Basisvragen die om antwoord schreeuwen. Met goedbedoelde maar holle adviezen als deze schiet niemand iets op. Zeker als ze nog eens onleesbaar zijn.
Ik herken trouwens het beeld van de zorgvragende ouder niet. Ik heb zelf wat ervaring met pleegzorg en dat is er natuurlijk niet voor de ouders met een drukke baan en druk sociaal level die “help, mijn kind heeft adhd/pdd-nos/asperger” schreeuwen. Het gaat voornamelijk om ouders die zelf nogal de weg kwijt zijn en kinderen die daar het slachtoffer van worden.
Die ouders stappen over het algemeen niet zelf op jeugdzorg af en toch zijn ook daar wachtlijsten (al waren deze bijna verdwenen toen het vorige kabinet hier eens fatsoenlijk in investeerde).
Beste Ayn,
Ik ben zo een ouder met een kind met ADHD/asperger. Geweldig kind, kan je van alles mee bereiken, ook later in de maatschappij. Maar niet als die niet een beetje meer vrijheid krijgt om af te wijken van de norm. Kortom een enorm circus mogen doorlopen met meer dan tien verschillende specialisten van vijf verschillende instituten. Onze zoon zit nu op een speciale school, maar komt ongetwijfeld wel weer uit op de unief of iets anders uitdagends.
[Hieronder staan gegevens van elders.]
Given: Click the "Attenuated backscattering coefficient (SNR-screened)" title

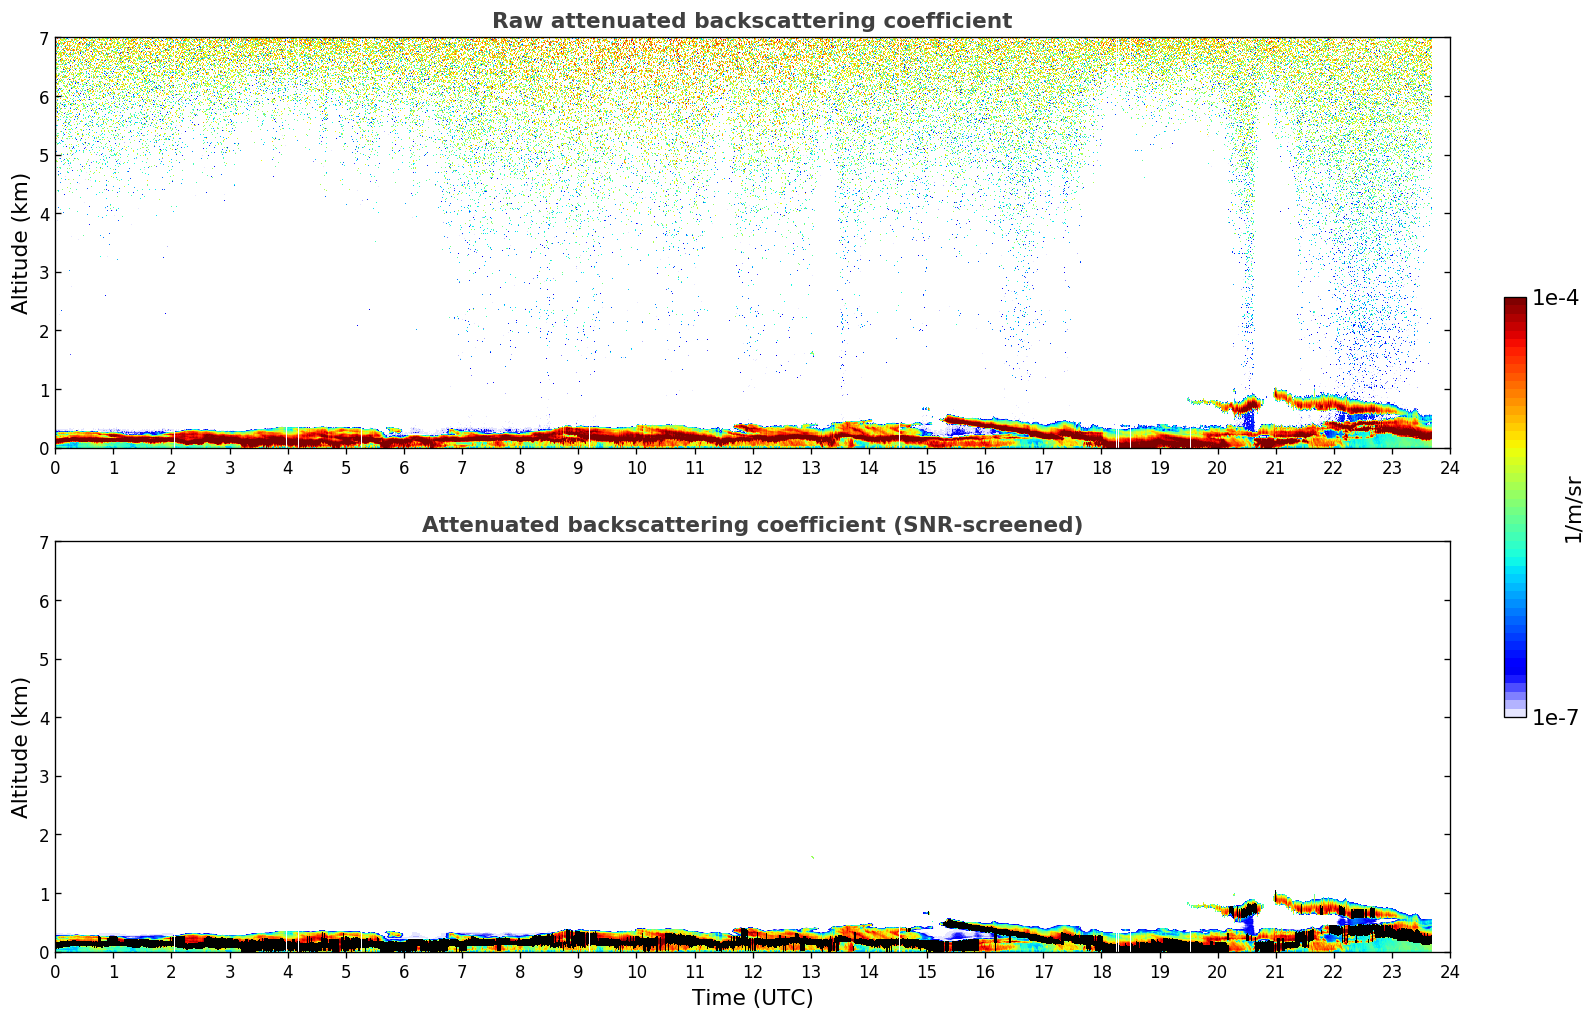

Wat mij in dit proces opviel was dat alles maar op school moet worden geregeld. Dat de leerkrachten met een bijcursusje er maar het beste van moeten maken, terwijl goede hulpverlening toch echt iets meer is dan een Pabo opleiding (de goede onder de leerkrachten niet nagesproken). De leerkrachten hebben al grote klassen en heel veel op hun bord.
Er zijn allerlei instanties die er wat van te vinden hebben en op elkaar moeten wachten. Bureaucratie. Komt er zo een advies van een adviesorgaan en dan denk ik, gemiste kans.
En je hebt helemaal gelijk dat jeugdzorg ook over echt zware probleemgevallen gaat met uithuisplaatsing. Dat daar de toekomstige Savannahs zitten. Maar de enorme vraagtoename zat hem dacht ik toch vooral in de ADHD/autisme hoek, vandaar mijn reactie.
Tja, ik heb er ook niet helemaal een beeld van waar die vraagtoename vandaan komt.
Hulde trouwens voor het speciaal onderwijs. De aandacht die ze daar nog kunnen bieden zou eigenlijk ieder kind verdienen. Laten we dit nu eens koesteren, en niet proberen weg te redeneren zoals in het stuk gebeurt.
Inderdaad, en dan hangt daar ook een paar honderd miljoen bezuinigingen als een donkere wolk boven. Op het speciaal onderwijs zitten heel veel kids voor wie het verschil wordt gemaakt tussen later wel of niet zelfstandig in de maatschappij kunnen leven. Ik zou wel eens een onderzoek willen zien wat de economische balans is van investering in speciaal onderwijs en de uiteindelijke kosten die het de maatschappij bespaard in minder gecraschte of afhankelijke mensen.
Het is te hopen dat de minister meer overtuigende adviezen aangereikt zal krijgen dan het werkje dat de aanleiding is van deze draad.